→ Exercise goal: Retype, without changes, every line from the line that contains "Screen dimensions: 1354x655" through the final line of the records. Exclude pictures.

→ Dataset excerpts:
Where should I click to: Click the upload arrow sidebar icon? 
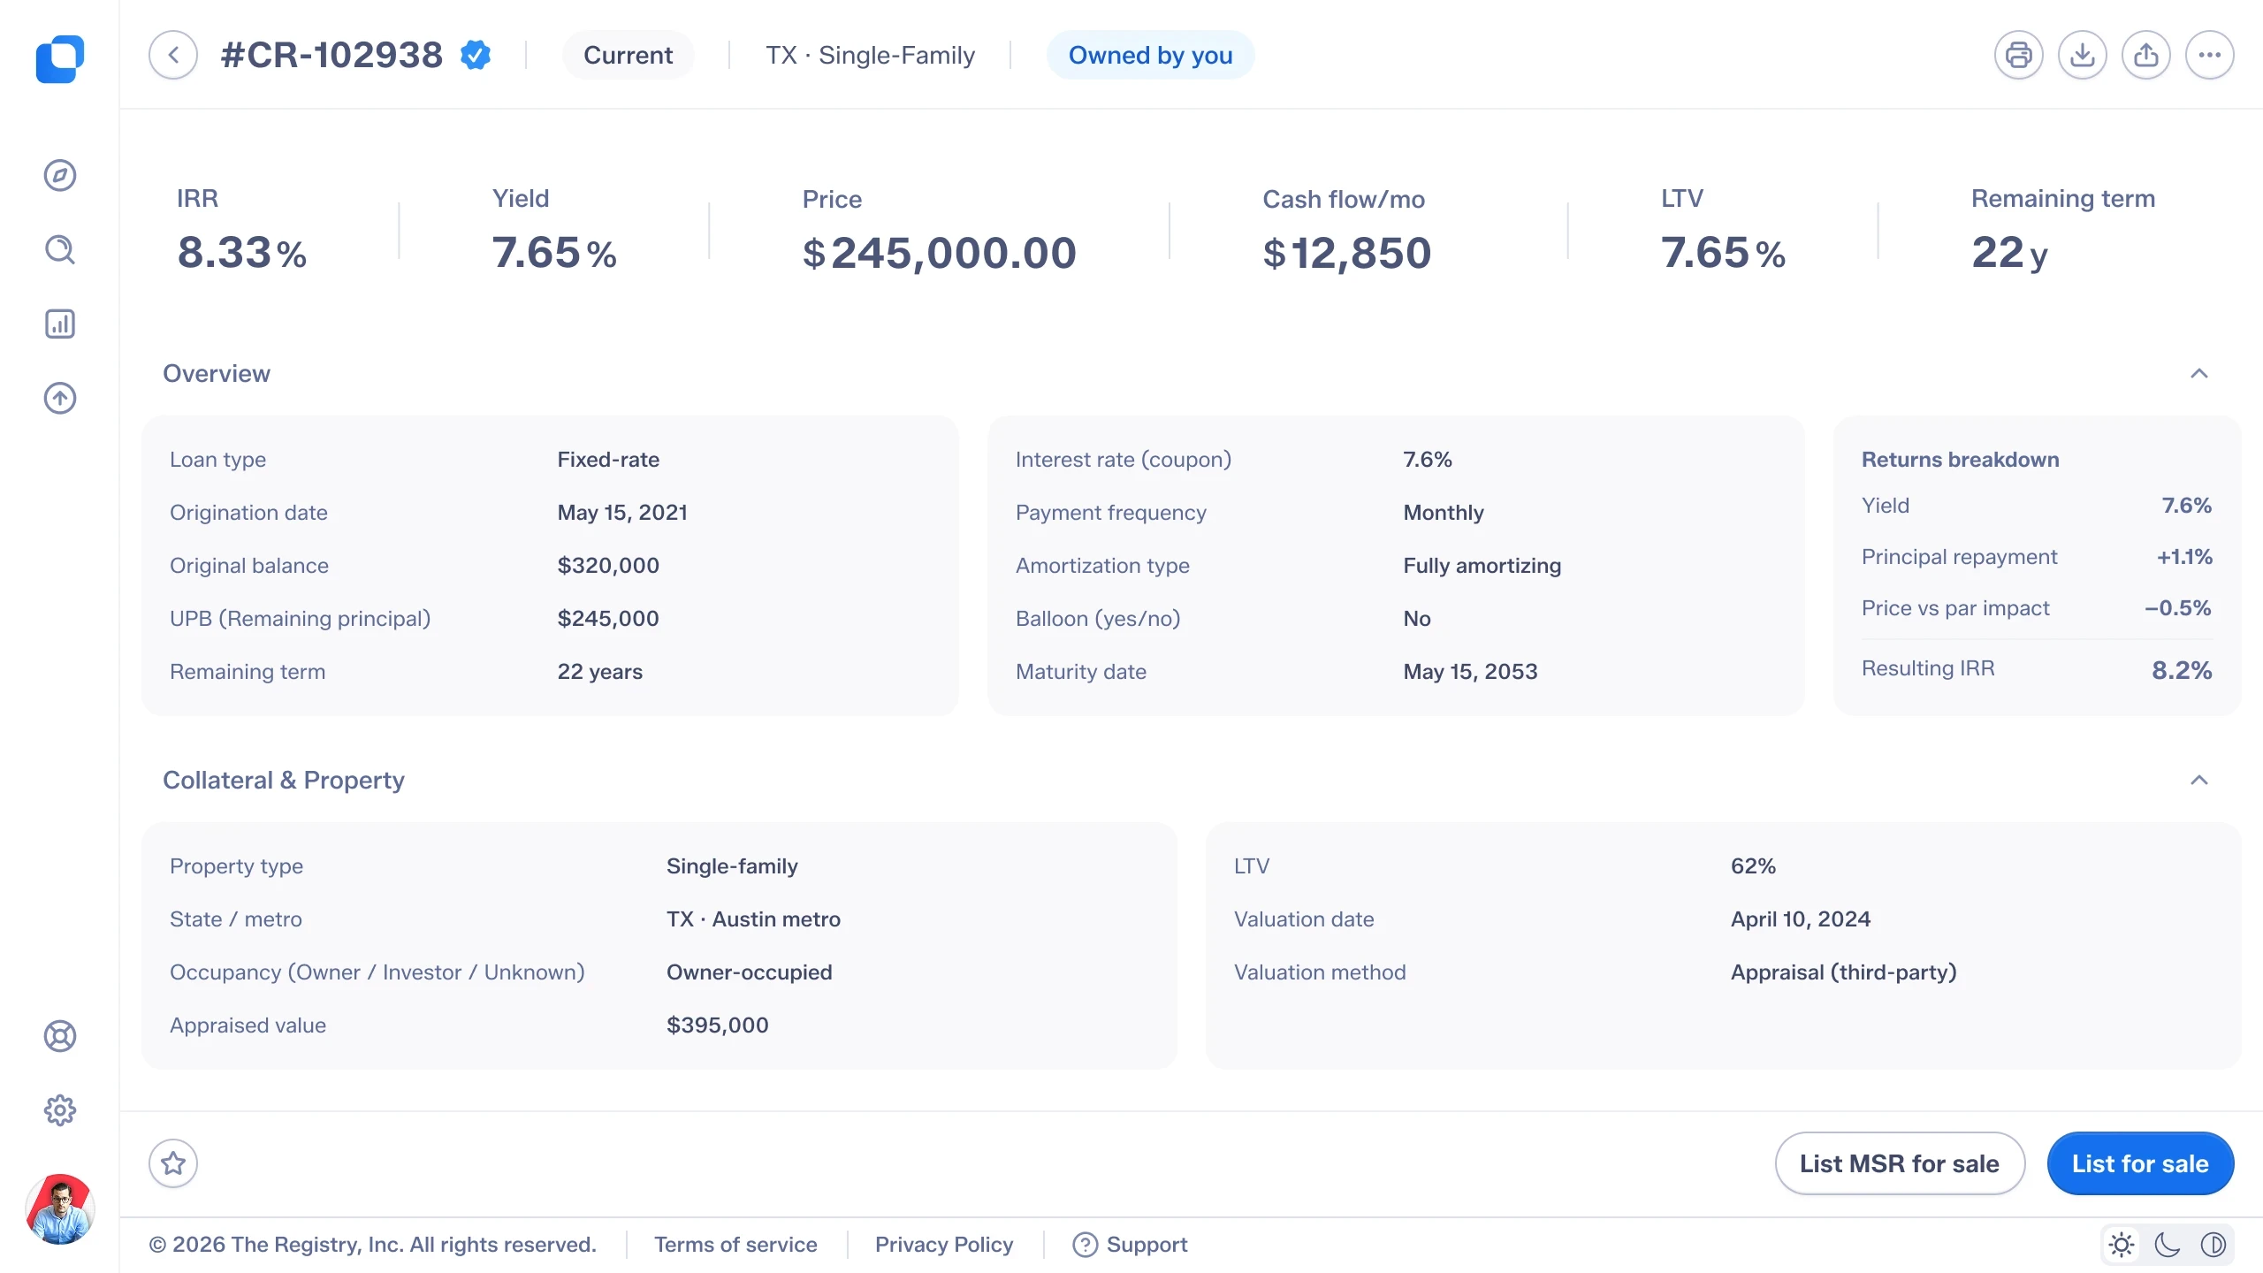tap(60, 398)
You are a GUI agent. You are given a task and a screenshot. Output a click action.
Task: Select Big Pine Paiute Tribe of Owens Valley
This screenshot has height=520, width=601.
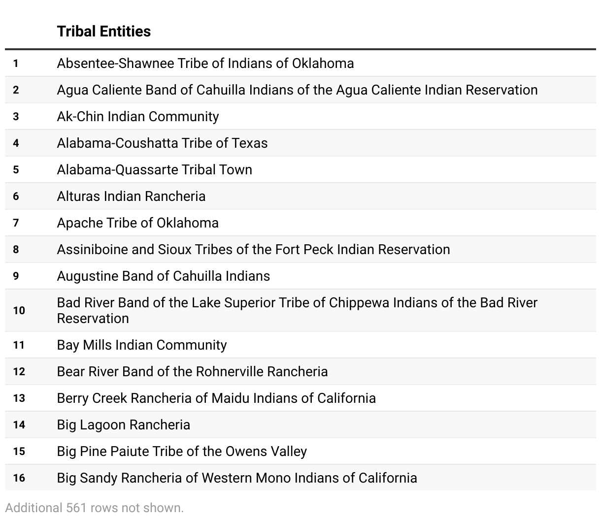point(182,452)
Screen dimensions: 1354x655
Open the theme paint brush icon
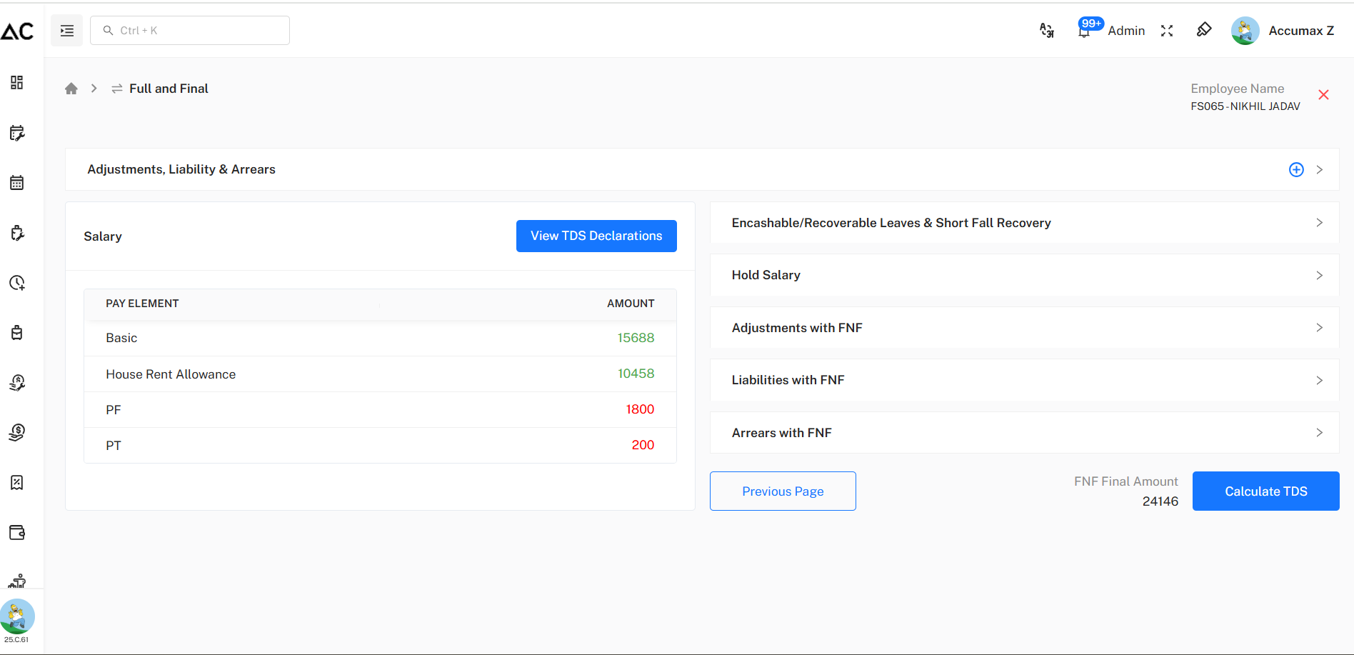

→ Task response:
Screen dimensions: 1354x655
Open the theme paint brush icon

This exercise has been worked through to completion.